Ordered Electric Vehicles Charging Scheduling Algorithm Based on Bidding in Residential Area
Round 1
Reviewer 1 Report
The problem described in the manuscript is interesting, however the methods of priority based charging and time slot allocation have been investigated in many papers. The manuscript should make a thorough literature review and describe clearly what are the novelty and contributions of the manuscript.
Author Response
Dear Referee,
Thank you very much for your positive works. We are also highly grateful for the feedback, which helped us to improve the quality of the paper. Accordingly, we have modified the paper by taking into consideration all the changes requested by you. We take it as a positive gesture that you have submitted positive remarks about the paper.
Thank you very much, indeed!
The revised paper has been re-written by taking into account all these recommendations. The changes are catalogued below. We also highlight the recommended changes suggested by you in the manuscript.

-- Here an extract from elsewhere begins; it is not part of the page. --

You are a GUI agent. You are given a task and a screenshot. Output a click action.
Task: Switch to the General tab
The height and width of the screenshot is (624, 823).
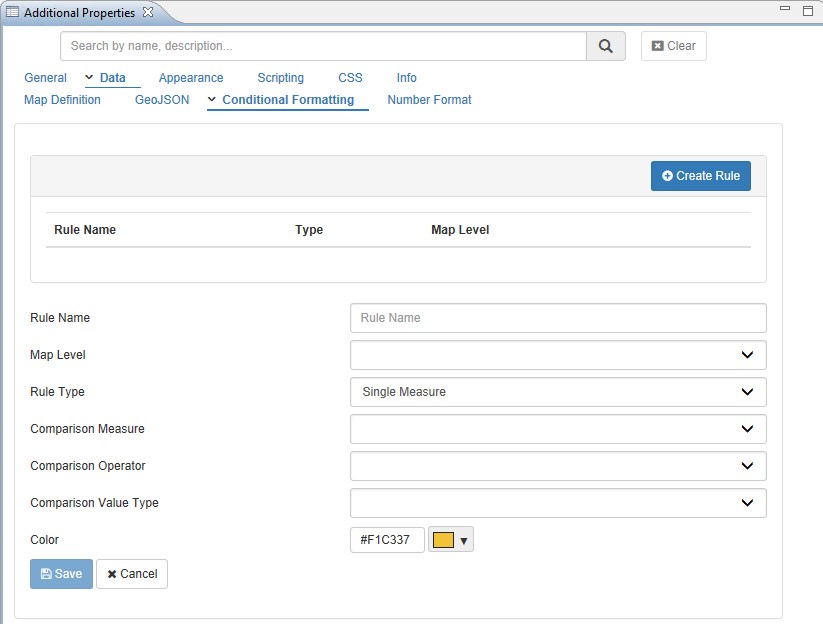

We have, thus, replied to yours comments one-by-one, and indicated clearly what has changed.
The problem described in the manuscript is interesting, however the methods of priority based charging and time slot allocation have been investigated in many papers. The manuscript should make a thorough literature review and describe clearly what are the novelty and contributions of the manuscript.
Response: We thank you for the valuable suggestion.
In the revised version of the manuscript, we have added the review of some new literatures about EV charging methods and the novelty and contributions of the manuscript in the introduction section as you recommended.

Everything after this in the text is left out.